There’s a famous letter in computer science: Dijkstra’s Go To Statement Considered Harmful. In it, Dijkstra argues that the goto statement should be avoided, because it makes code harder to read, and any program that uses goto can be rewritten to avoid it.
I really, really wanted to title this post “Batch Norm Considered Harmful”, but I couldn’t justify it. Batch norm works too well.
Yes, it has issues, but when you do everything right, models train a lot faster. No contest. There’s a reason the batch norm paper has over 1400 citations, as of this post.
There are alternatives to batch norm, but they have their own trade-offs. I’ve had some success with layer norm, and I hear it makes way more sense with RNNs. I’ve also heard it doesn’t always work with convolutional layers.
Weight norm and cosine norm also sound interesting, and the weight norm paper said they were able to use it in a problem where batch norm didn’t work.

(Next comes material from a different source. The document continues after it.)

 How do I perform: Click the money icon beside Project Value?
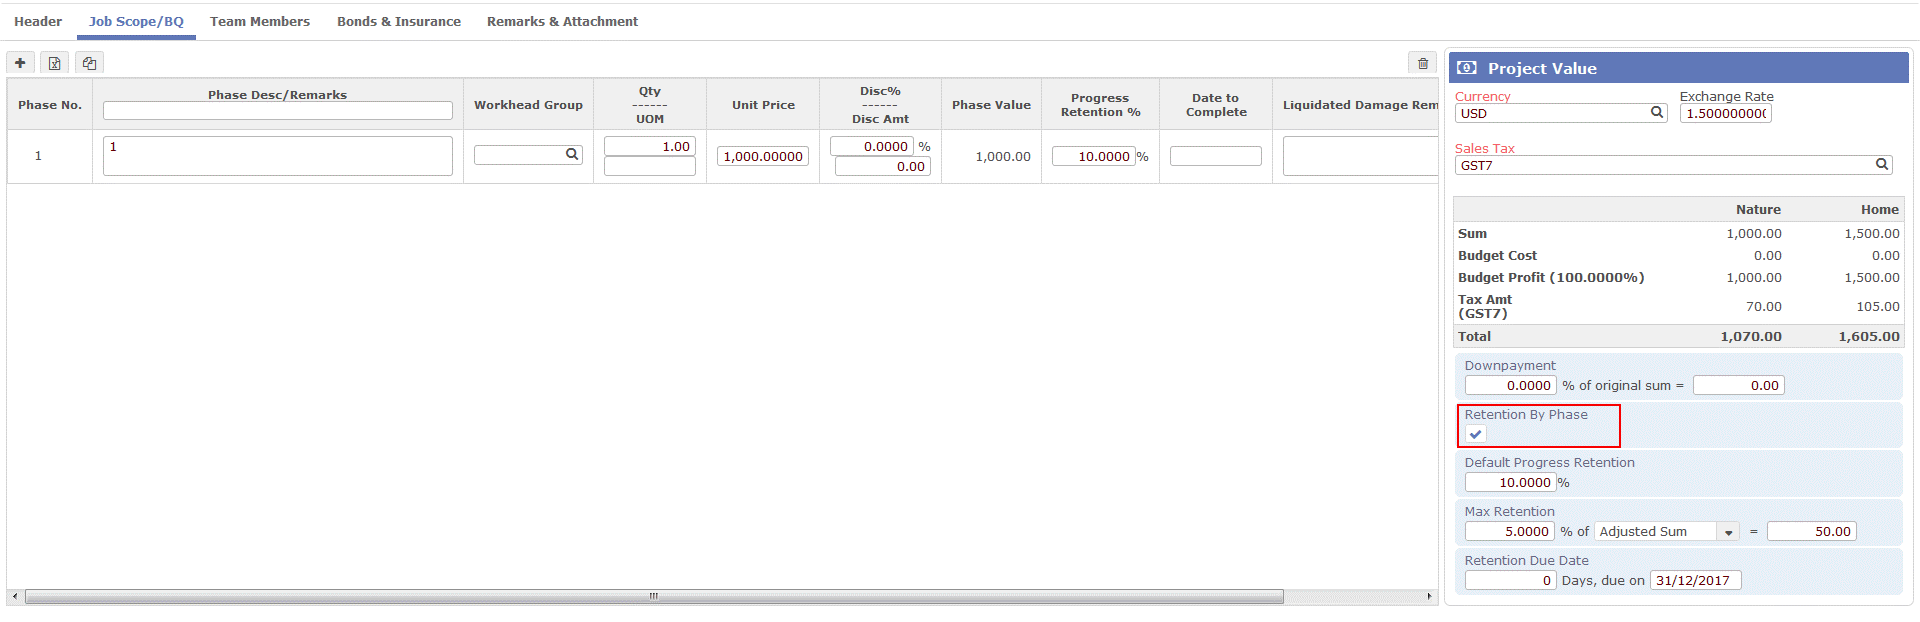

I haven’t seen too much adoption of those methods though. Maybe it’s a matter of time.
Layer norm, weight norm, and cosine norm all fix the contracts that batch norm breaks. If you’re working on a new problem, and want to be brave, I’d try one of those instead of batch norm. Look, you’ll need to do hyperparam tuning anyways. When tuned well, I’d expect the difference between various methods to be pretty low.
(If you want to be extra brave, you could try batch renormalization. Unfortunately it still has moving averages that are only used at test time. EDIT (June 7, 2017): multiple people, including some of the paper authors, have told me this is incorrect. They’re right, ignore this paragraph.
In my case, I can’t afford to switch from batch norm. Previous state of the art used batch norm, so I know it works, and I’ve already paid my dues of getting batch norm to work with my model. I imagine other researchers are in similar spots.
It’s the Faustian bargain of deep learning. Faster training, in exchange for insanity. And I keep signing it. And so does everybody else.
Oh well. At least we didn’t have to sacrifice any goats.